**What needs to be done**
Where a line in the material below has the string "menu", please report it.

**Provided material**
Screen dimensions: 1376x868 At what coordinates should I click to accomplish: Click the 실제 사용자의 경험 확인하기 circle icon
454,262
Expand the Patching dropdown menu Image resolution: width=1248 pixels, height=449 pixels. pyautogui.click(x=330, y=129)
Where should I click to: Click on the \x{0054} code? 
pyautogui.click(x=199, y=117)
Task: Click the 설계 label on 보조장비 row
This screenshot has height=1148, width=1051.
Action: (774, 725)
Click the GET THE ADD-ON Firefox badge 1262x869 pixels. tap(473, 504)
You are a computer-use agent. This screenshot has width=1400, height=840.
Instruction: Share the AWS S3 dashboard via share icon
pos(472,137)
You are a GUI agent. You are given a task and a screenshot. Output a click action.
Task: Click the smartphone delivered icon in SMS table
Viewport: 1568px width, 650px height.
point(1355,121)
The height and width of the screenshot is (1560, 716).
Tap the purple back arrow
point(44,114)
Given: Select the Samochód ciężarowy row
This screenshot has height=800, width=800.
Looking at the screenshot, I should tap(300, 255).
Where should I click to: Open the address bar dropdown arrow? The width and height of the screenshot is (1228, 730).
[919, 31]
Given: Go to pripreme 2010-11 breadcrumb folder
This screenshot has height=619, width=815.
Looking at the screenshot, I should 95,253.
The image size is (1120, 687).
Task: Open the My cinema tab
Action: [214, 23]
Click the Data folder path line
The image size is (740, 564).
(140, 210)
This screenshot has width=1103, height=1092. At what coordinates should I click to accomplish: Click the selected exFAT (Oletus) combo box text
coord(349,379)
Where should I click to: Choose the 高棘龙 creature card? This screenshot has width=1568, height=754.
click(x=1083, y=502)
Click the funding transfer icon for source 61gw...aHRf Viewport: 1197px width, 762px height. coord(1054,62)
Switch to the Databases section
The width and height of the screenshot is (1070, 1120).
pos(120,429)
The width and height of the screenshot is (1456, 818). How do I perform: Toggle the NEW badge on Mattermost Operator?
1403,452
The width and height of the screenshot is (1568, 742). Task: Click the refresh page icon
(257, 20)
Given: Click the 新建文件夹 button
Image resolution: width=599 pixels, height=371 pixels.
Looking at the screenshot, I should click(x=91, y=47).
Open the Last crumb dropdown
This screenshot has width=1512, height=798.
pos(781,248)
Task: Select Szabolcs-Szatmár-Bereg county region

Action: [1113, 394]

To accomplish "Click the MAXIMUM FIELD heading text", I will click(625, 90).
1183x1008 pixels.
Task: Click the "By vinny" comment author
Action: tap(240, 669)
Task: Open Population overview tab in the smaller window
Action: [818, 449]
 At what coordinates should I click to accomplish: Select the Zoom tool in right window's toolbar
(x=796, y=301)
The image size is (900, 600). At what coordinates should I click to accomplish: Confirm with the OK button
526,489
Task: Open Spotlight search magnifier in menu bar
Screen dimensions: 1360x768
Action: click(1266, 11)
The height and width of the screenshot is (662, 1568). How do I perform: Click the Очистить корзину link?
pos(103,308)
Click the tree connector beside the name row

**Response below**
Expand the Patching dropdown menu Image resolution: width=1248 pixels, height=449 pixels. pyautogui.click(x=330, y=129)
Task: Open Spotlight search magnifier in menu bar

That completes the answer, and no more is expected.